パーカーって意味わかんねぇ
「パーカーほど意味わかんねえ服はねえって思うんだよな」
そんな意味のわからないことを妹は言った。ああ、いつものが始まった、と俺は悟った。
「『意味わかんない』を服に修飾させんな。お前の言語感覚の方が俺には意味わかんねえよ」
「だって服にフードつけてんだぜ。なんでそんなもの服につけんだよ。どうみたって邪魔だろこれ?邪魔どころか時と場合によっては危険だぜ。敵にこの部分掴まれたら抵抗できないし、さらには両端の紐を引っ張ることで首を絞めることもできる」
「なんでそんな物騒な世界観で生きてんだよ」
「合理性の欠片すらないことこの上なしって感じじゃねえか」
なんだその独特な言い回しは。まあ、我が妹のやばい言語感覚については置いといて、
「普通に考えて、寒い地域の人が頭を冷やさない為に作られたんだろ?」
「いやいや、それなら大して寒くない地域の人が着ているのは変だろ?冬でもフード被っている人なんてほとんど見かけねえし、その割にはパーカー着ている人は割とたくさんいる。

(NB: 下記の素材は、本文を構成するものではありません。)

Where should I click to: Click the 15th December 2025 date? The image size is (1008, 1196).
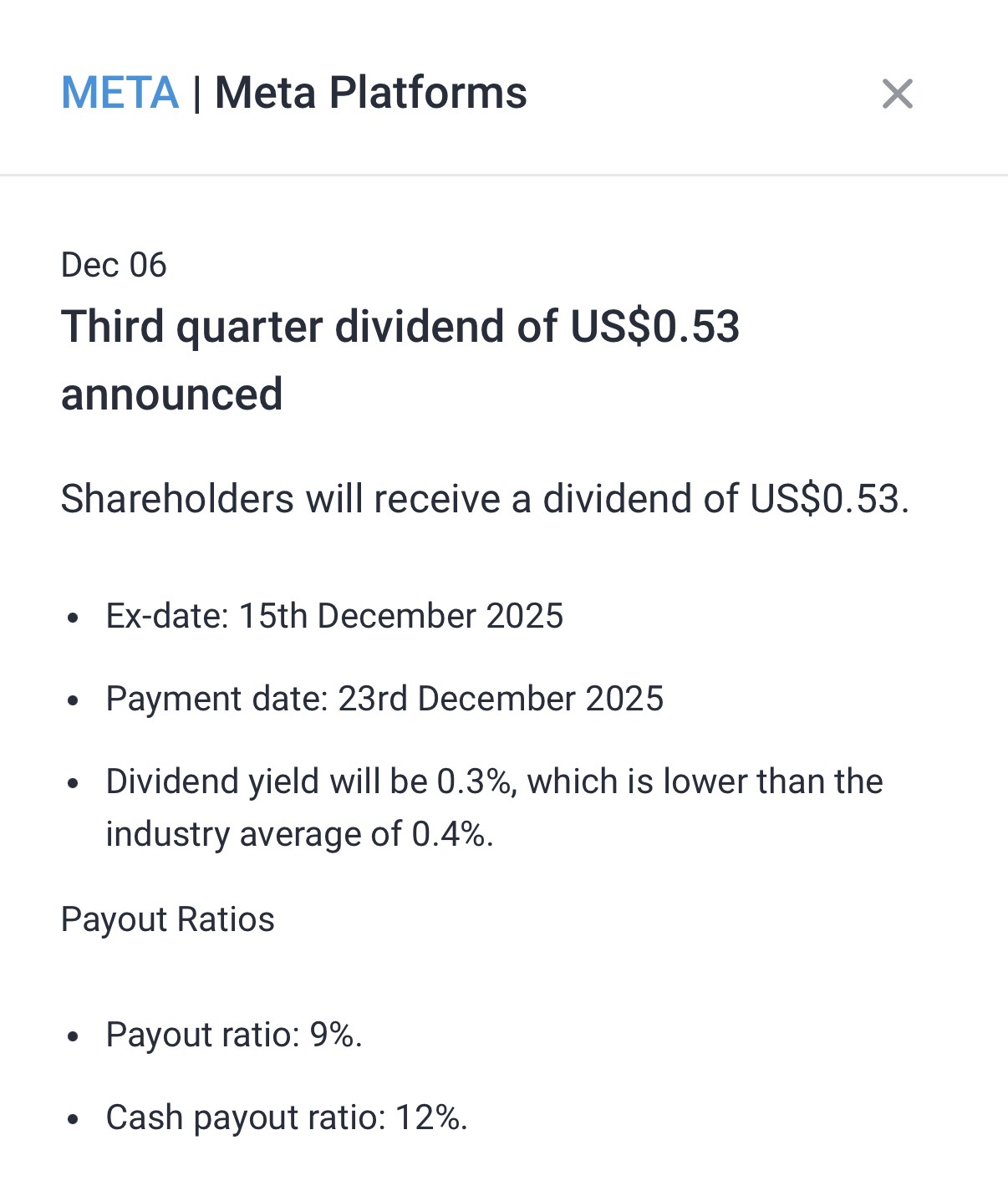pyautogui.click(x=401, y=616)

これっていわゆる矛盾ってやつに他ならねえんじゃねえか?」
「まあ日本の場合だと、フード被っていると不審者に思われたりするからな。そういう社会的影響はあるんだろう。あと、耳当てとかマフラーすれば何とかしのげるぐらいの寒さってのもあるんだろうが」
「そしたら役にたたないフードは消えてるのが普通だろ?」
「形骸化したんだろ。機能を失っても何となく捨てきれず残った。その程度のことだろう。人間は合理的な生き物ではない、ただそれだけの話かもしれんが」
俺はテキトウに思いついたことを適当に言った。
「でもなんでもかんでも形骸化するわけじゃねえだろ?フードが形骸化したのにはそれなりの理由があるはずじゃねえか?」
「そんなこと俺に聞くな。俺はパーカーの専門家でなければ歴史の専門家でもない」
「兄貴、そう言って思考を止めるのは良くないことだぜ。もっと想像力を働かせねえと。偉大なる人類の進歩というのは、すべて想像力によってなされたといっても過言じゃねえんだぜ」
「ならその想像力とやらを少しでも働かせて、TPOわきまえることを覚えろ」
今更にはなるが、俺たちが今議論してるこの場所は試着室の前だったりする。店頭に飾られたパーカーをみて「なにこれ可愛い!!」とはしゃいだ妹に付き合っているわけだが、
「それで、今着てるそれは買うのか?」
「う〜ん、着てみたらやっぱ微妙って感じかな。兄貴が買ってくれるのなら買うけど」
「その程度の評価の物で兄をたかるな。せめてもっと気に入った物にしろ」
「つまり、今日は奢ってくれるということでござんすか?!」
「次の店で決めるなら考えてやってもいい」
「それは保証しかねる!!」
「少しは留意してくれ」
それにしても、たかがフードがついてるだけの服をなぜ可愛いと思ったりするのか。俺からしたらそのことが最も意味わからないことだ。釈ではあるが、初めに妹が言った『パーカーは意味わかんねえ服』というのが結論なのだろうか?